++++ Recorded data

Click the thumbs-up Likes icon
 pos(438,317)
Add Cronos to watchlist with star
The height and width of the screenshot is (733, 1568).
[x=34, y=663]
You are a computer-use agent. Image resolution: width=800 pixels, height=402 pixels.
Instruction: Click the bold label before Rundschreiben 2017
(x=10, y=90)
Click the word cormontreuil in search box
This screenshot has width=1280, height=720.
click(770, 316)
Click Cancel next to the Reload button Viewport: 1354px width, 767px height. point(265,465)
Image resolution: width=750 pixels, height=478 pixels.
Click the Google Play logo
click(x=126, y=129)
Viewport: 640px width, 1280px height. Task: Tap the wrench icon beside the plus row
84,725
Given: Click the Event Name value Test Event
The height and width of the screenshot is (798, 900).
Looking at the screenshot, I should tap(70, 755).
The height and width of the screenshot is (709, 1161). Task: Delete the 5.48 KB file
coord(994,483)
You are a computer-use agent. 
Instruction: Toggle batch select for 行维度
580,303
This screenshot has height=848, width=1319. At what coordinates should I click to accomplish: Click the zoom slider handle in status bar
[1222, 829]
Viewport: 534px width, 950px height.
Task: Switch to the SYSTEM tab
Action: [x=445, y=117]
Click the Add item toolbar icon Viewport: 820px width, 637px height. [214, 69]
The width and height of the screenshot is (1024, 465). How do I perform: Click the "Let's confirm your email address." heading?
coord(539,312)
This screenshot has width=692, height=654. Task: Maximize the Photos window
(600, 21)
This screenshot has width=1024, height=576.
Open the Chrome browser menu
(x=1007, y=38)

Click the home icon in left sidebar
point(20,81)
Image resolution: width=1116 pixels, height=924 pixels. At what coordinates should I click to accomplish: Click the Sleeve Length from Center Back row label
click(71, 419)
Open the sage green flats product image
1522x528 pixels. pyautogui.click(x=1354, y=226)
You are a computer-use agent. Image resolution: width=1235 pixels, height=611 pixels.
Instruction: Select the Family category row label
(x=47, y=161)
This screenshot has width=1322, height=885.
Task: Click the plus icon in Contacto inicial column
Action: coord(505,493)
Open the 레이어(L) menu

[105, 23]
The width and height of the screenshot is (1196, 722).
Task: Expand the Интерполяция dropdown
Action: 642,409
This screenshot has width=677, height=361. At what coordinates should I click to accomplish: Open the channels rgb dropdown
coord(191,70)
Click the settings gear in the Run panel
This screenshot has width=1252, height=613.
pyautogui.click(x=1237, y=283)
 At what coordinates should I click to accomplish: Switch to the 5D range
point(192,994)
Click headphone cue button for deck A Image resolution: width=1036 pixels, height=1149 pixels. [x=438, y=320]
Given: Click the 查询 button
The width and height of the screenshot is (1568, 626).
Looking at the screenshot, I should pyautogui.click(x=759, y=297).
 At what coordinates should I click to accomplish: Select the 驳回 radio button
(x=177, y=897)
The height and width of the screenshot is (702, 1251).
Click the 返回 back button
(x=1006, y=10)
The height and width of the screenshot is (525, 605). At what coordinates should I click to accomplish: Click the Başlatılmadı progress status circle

++++++++

* [To do] Show every line from the entries above in which the word "Given" appears.

* [Solution to this problem]
Given: Click the Event Name value Test Event
Given: Click the 查询 button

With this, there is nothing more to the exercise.